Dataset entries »
* START *
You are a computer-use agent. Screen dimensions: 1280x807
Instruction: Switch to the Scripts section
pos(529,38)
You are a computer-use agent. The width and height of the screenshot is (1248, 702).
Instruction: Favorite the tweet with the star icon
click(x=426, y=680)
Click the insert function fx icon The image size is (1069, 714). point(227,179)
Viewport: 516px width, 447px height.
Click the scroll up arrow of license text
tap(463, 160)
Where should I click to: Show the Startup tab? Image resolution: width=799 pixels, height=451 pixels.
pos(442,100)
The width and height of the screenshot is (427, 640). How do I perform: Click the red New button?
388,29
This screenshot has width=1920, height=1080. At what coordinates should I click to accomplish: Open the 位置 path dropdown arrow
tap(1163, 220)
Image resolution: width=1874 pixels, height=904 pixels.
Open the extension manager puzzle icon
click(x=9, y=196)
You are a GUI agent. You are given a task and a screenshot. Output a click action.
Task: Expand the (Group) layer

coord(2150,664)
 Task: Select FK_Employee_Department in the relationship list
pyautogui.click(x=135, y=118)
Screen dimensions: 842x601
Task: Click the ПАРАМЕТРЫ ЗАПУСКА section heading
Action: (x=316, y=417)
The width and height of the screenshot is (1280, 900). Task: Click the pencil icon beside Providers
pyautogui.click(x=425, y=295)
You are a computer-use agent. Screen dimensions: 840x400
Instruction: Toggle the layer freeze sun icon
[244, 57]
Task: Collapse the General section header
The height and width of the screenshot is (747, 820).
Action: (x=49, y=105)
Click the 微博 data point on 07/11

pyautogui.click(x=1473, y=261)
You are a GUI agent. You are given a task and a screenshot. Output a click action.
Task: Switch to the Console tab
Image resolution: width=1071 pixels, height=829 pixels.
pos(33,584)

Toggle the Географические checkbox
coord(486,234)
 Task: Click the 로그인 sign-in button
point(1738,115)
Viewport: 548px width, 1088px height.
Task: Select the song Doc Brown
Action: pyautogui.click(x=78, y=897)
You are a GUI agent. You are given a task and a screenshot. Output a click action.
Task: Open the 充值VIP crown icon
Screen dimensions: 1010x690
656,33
* END *
Exercise goal » Copy out every line of the records above that contains the word "Instruction". Case counts.

Answer to this task »
Instruction: Switch to the Scripts section
Instruction: Favorite the tweet with the star icon
Instruction: Toggle the layer freeze sun icon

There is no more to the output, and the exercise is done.